As everyone knows by
now, Volkswagen admitted that nearly 482,000 of its “clean diesel” cars were
actually pollution monsters equipped with special software designed to evade
government emissions testing. As The Guardian reported, an analysis suggests that the amount of pollution
caused was “roughly the same as the UK’s combined emissions for all power
stations, vehicles, industry and agriculture.”
BuzzFeed rounded up news on the many class action lawsuits that have been
filed, quoting me as saying, “the car you own is not the car you thought you
bought. … Whenever you sell these things, you’re going to lose some value.” At
the moment, it’s hard to know where to start on that value. Certainly, the cars
will lose value when the fixes imposed by the recall are installed, because
they’ll likely have worse mileage and lower horsepower. But there might be even
greater economic harm than that, and the answer depends on why Volkswagen embarked on such a massive
fraud.
The most likely answer is that the pollution controls
probably had a negative impact on the car’s overall durability — they made the
engines run hotter, made the cars wear out faster, and caused the car to get
worse gas mileage than it would have without the pollution controls.
If that’s the case, then the damage is
even greater than just a loss in horsepower or mileage. The cars just won’t be
as durable and reliable as they should be. It’s difficult to imagine what could
be more harmful to the resale value of a car than a generalized loss of
reliability. Nobody buys a diesel Volkswagen to race it on the track with a
maintenance crew on hand; consumers buy them for everyday use.
The most incredible part of this story is just how blatant the scam was, and how Volkswagen was
able to do it for six years without anyone being the wiser. The scam wasn’t
even exposed by a whistleblower, but by West Virginia University’s Center for
Alternative Fuels, Engines and Emissions, which discovered the problem while
actually trying to show the benefits of diesel passenger vehicles by way of
testing a BMW, a VW Passat, and a VW Jetta.
The EPA is now addressing the problem, but they
deserve some blame for the problem happening in the first place. Volkswagen
didn’t cheat the emissions tests with some sort of crafty mechanical device,
but with evasive software programming. Car manufacturers have for years been
using the Digital Millennium Copyright Act to prevent anyone — ranging from car
owners to public interest groups — from taking a peek at the software that runs
vehicles. As Mother Jones reported,
With these concerns in mind, the
Electronic Frontier Foundation asked for a pair of car-related exemptions from
the DMCA. One would let security researchers investigate the software in cars;
the other would let car owners tinker with and repair their cars.

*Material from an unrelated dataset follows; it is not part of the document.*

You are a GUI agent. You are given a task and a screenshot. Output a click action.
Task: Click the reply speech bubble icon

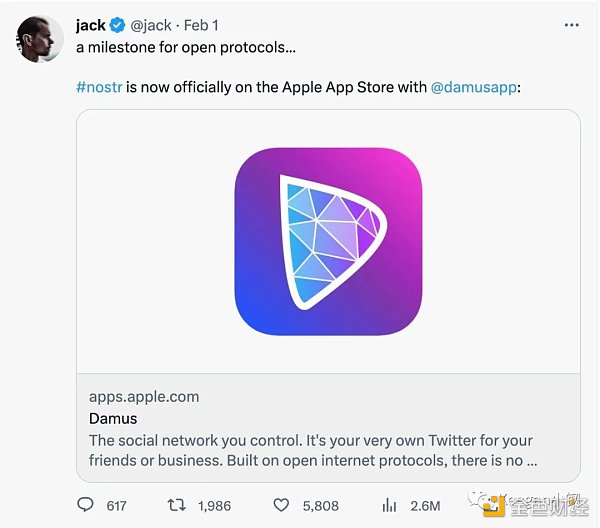[84, 505]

Unsurprisingly, the Auto Alliance—a trade group including VW’s North American
unit—filed extensive comments against both, arguing in large part that the
black boxes need to stay sealed to keep everyone safe. It asserted that
“encouraging modification will lead to more, not fewer cars on the road that
are out of compliance with federal emissions and fuel economy standards.”
What’s more, carmakers persuaded the EPA to write a letter to the Copyright Office opposing the exemption. The
EPA argued that being able to invoke copyright law would help it enforce
environmental laws against mechanics who modify cars in ways that improve
performance but increase emissions.
Read that again: the EPA opposed allowing consumers to investigate how
the software in their own vehicles worked because it could interfere with
emissions policies. The end result is a pollution scandal far worse than
anything that could have been caused by a handful of mechanics modifying
vehicles.
Thankfully, at least one government agency has come to
understand that the car manufacturers can’t be trusted to keep the public
interest in mind. The National Highway Traffic Safety Administration published a guidance
document to
address an issue I’ve been complaining about
for years:
how large corporations (particularly car and tire manufacturers) use
“confidentiality” in civil litigation to shield their malfeasance. As the new
guidance document says, “To the extent protective orders, settlement
agreements, or other confidentiality provisions prohibit information obtained
in private litigation from being transmitted to NHTSA, such limitations are
contrary to Rule 26 of the Federal Rules of Civil Procedure, its state
corollaries, and sound principles of public policy.” Sean Kane, who has been
beating this drum louder and longer than I have, has more on the proposal. As he says, “We all know that there are great
stinking piles of corporate malfeasance moldering under seal in courtrooms all
over this great nation.”
The real question is why we as a society tolerate any
of this nonsense in the first place, and why we exalt the supremacy of
corporate secrecy over everything else. Corporations exist to make
money; we
shouldn’t keep acting surprised when they end up taking the profit-incentive
too far and breaking the law. The VW scandal isn’t anything new, it’s just the
most recent scandal. This will happen again.